What you have to do
With images removed, transcribe each record exactly as it appears.

※

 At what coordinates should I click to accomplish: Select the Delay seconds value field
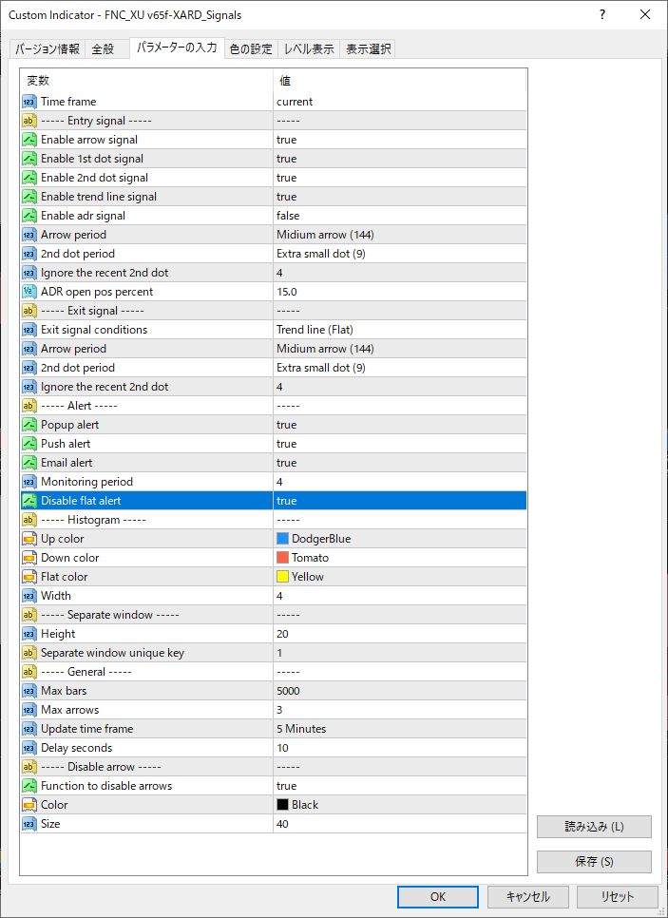coord(399,748)
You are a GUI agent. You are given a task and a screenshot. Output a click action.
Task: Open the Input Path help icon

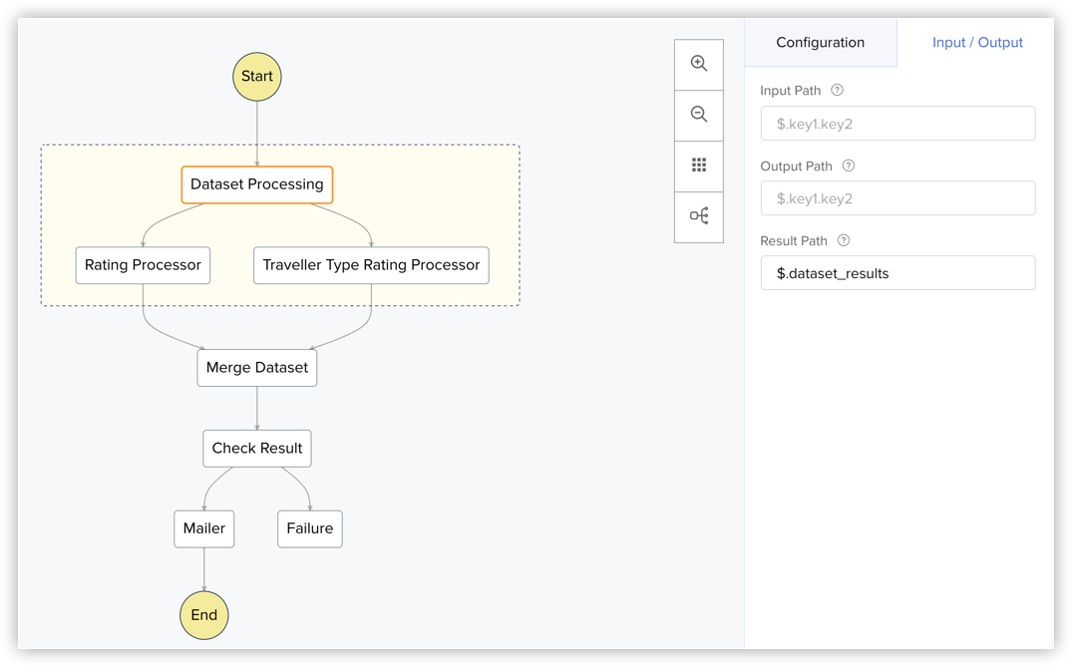point(838,91)
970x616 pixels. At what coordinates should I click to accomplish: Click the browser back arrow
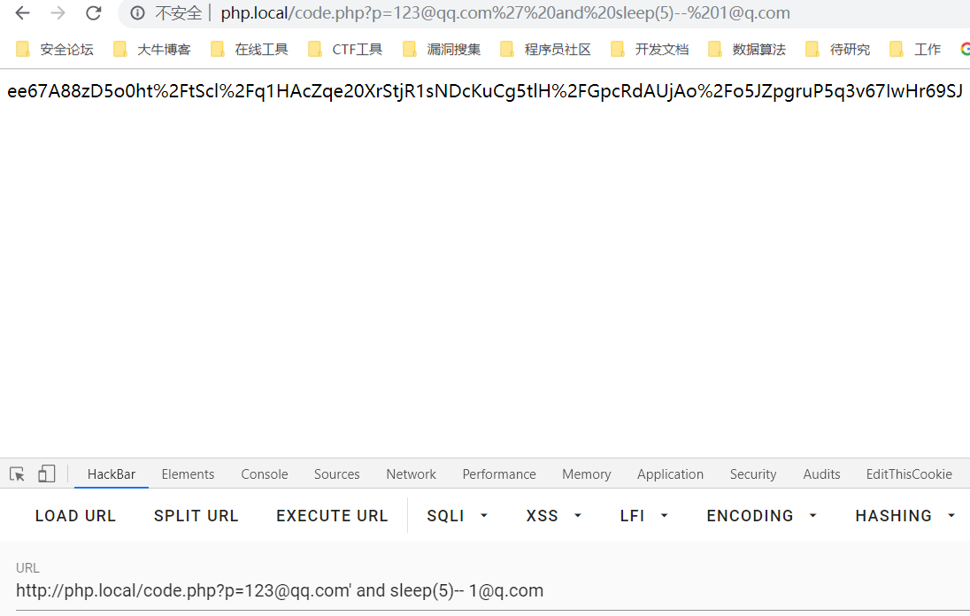(x=22, y=13)
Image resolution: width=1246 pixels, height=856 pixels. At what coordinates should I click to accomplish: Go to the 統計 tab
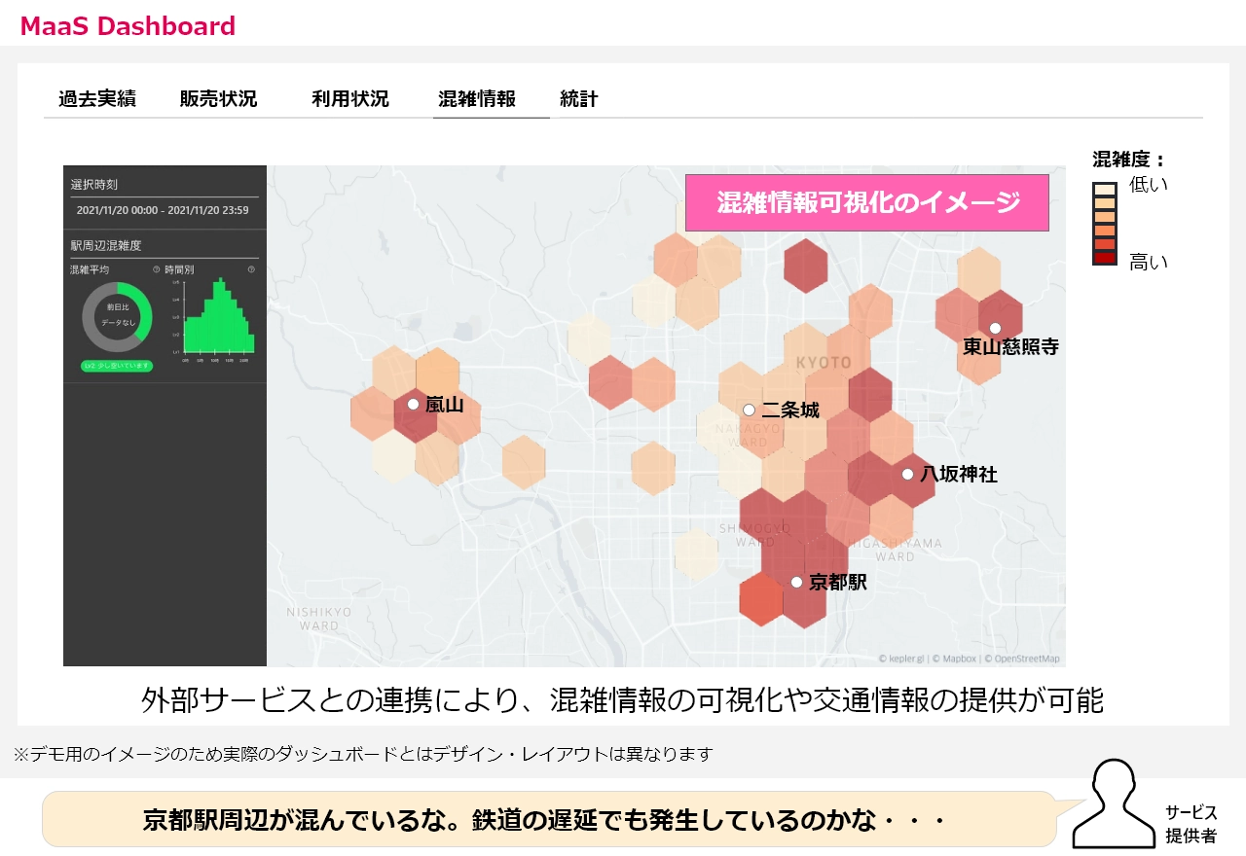tap(579, 99)
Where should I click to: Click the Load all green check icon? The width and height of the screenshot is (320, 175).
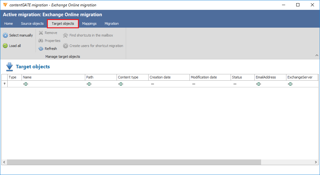(x=5, y=46)
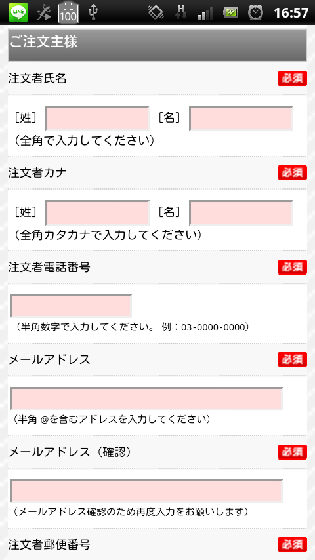Focus the 注文者氏名 名 field
The image size is (315, 560).
tap(241, 118)
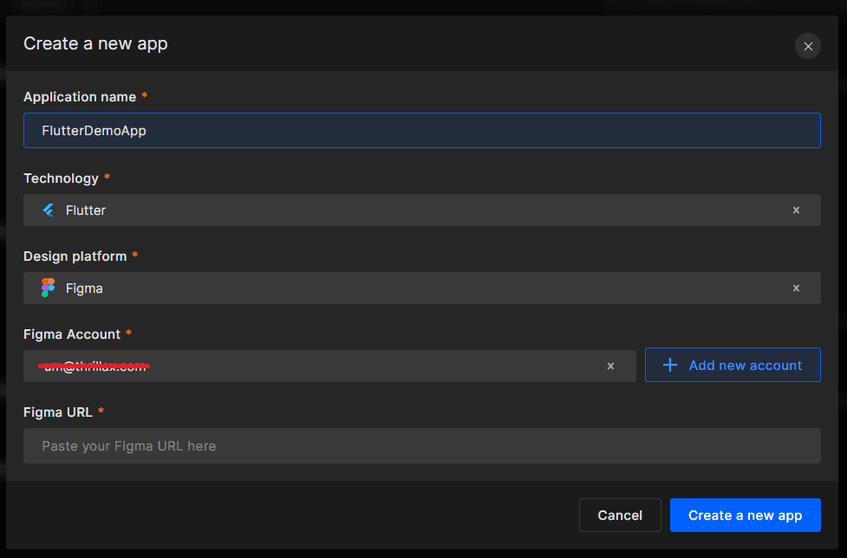Click the asterisk next to Application name
The image size is (847, 558).
[144, 96]
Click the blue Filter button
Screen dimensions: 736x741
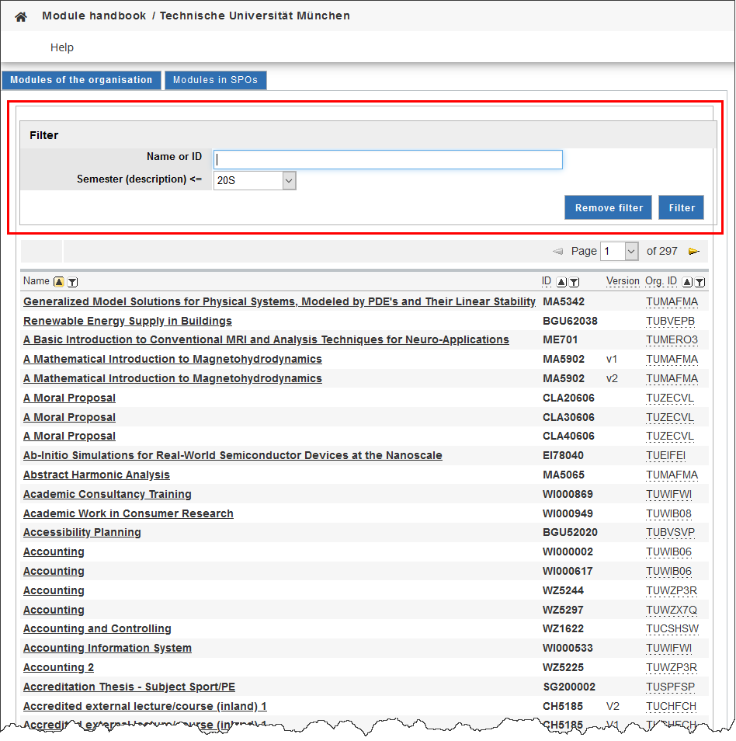click(x=681, y=207)
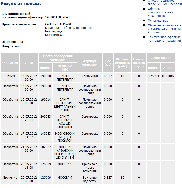Open the Таможенное оформление почтовых отправлений link
Image resolution: width=182 pixels, height=188 pixels.
164,39
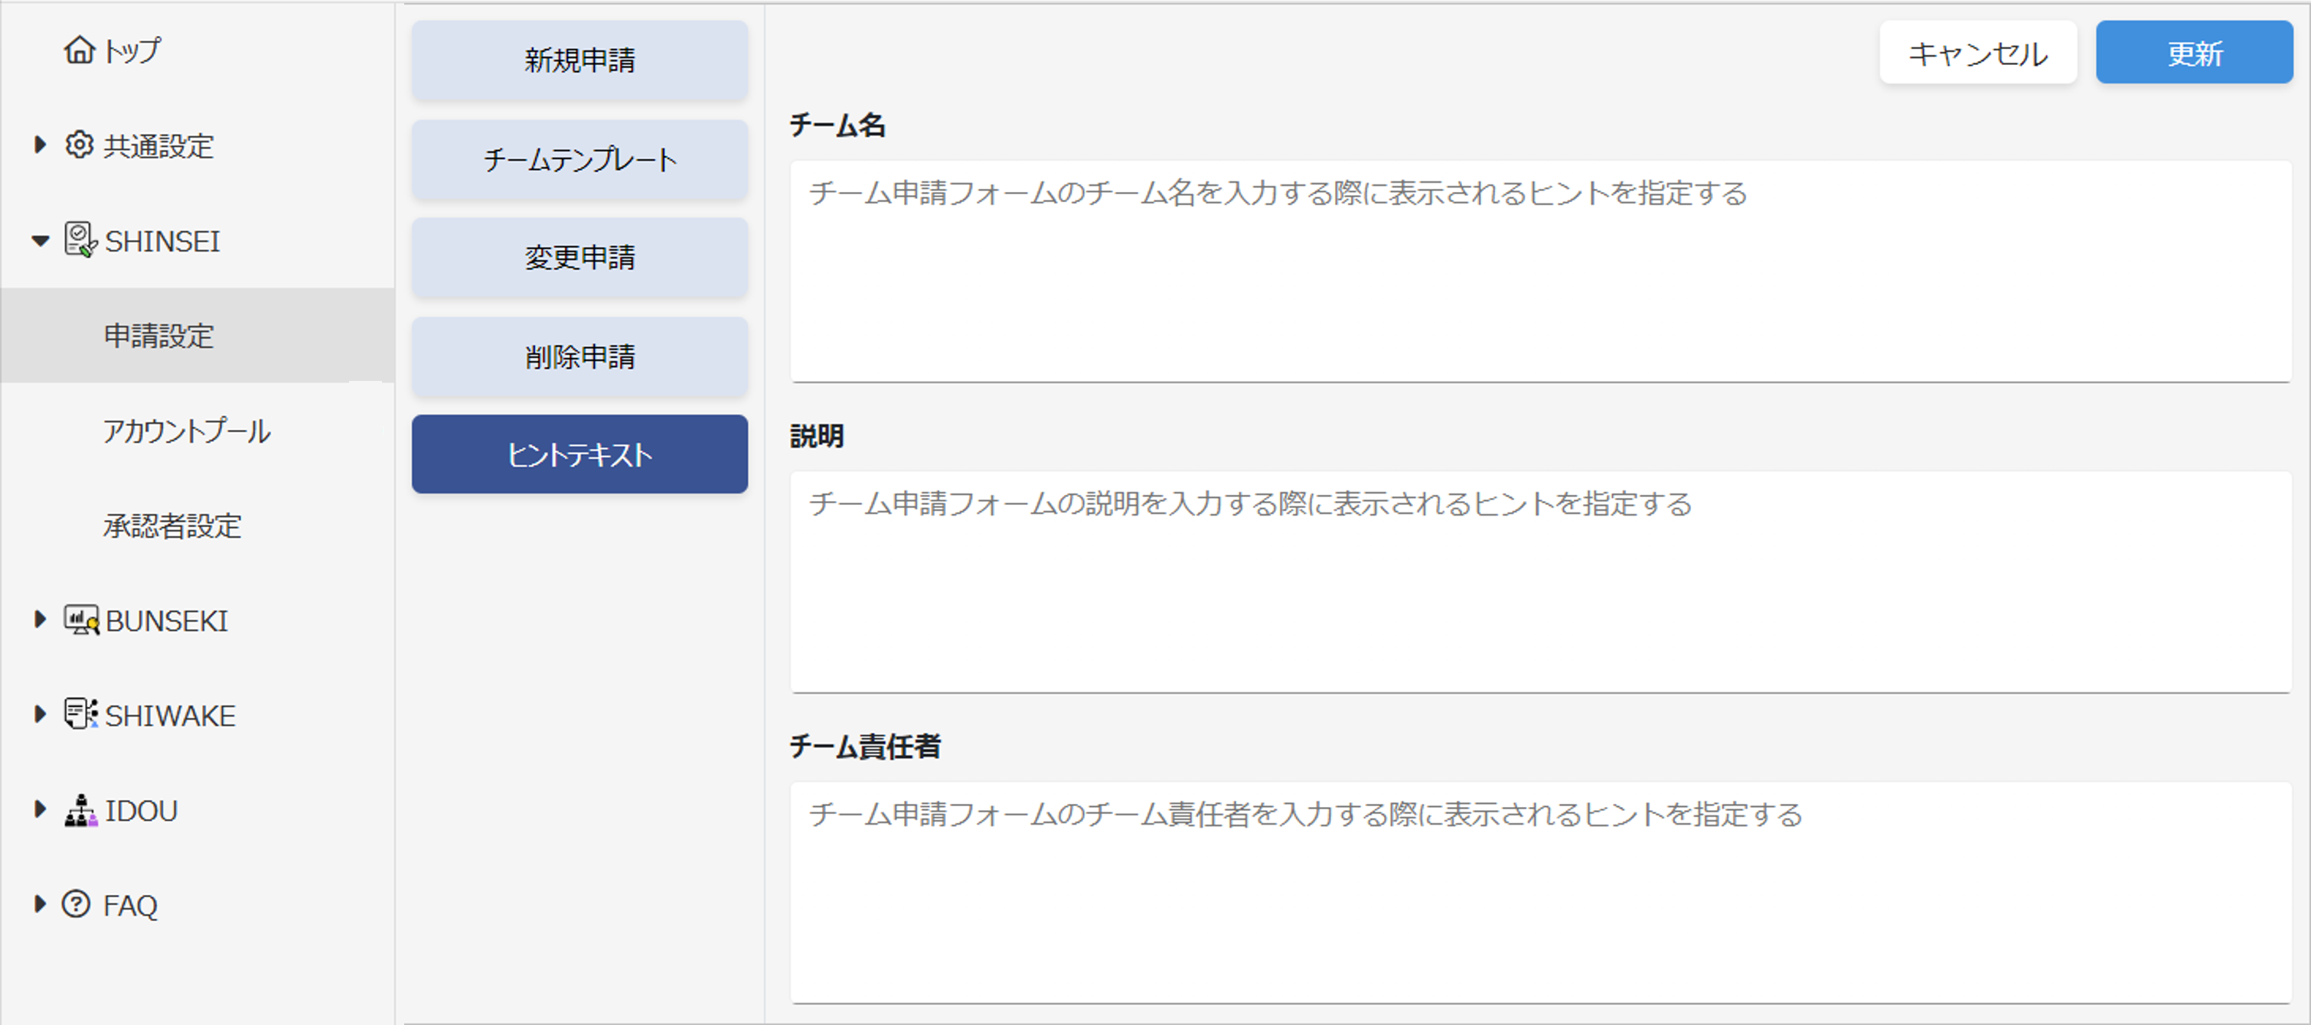Click the FAQ question mark icon
Image resolution: width=2311 pixels, height=1025 pixels.
(76, 904)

※

Exercise response
 At what coordinates should I click to accomplish: Select the Delay seconds value field
coord(399,748)
You are a GUI agent. You are given a task and a screenshot. Output a click action.
Task: Open the Input Path help icon

point(838,91)
970x616 pixels. At what coordinates should I click to accomplish: Click the browser back arrow
(x=22, y=13)
Image resolution: width=1246 pixels, height=856 pixels. At what coordinates should I click to accomplish: Go to the 統計 tab
tap(579, 99)
Where should I click to: Click the Load all green check icon? The width and height of the screenshot is (320, 175).
(x=5, y=46)
Focus the 注文者氏名 名 field
The image size is (315, 560).
tap(241, 118)
Click the asterisk next to Application name
The image size is (847, 558).
[144, 96]
Click the blue Filter button
Screen dimensions: 736x741
click(x=681, y=207)
Open the Таможенное оформление почтовых отправлений link
Image resolution: width=182 pixels, height=188 pixels.
164,39
Click the FAQ question mark icon
Image resolution: width=2311 pixels, height=1025 pixels.
(76, 904)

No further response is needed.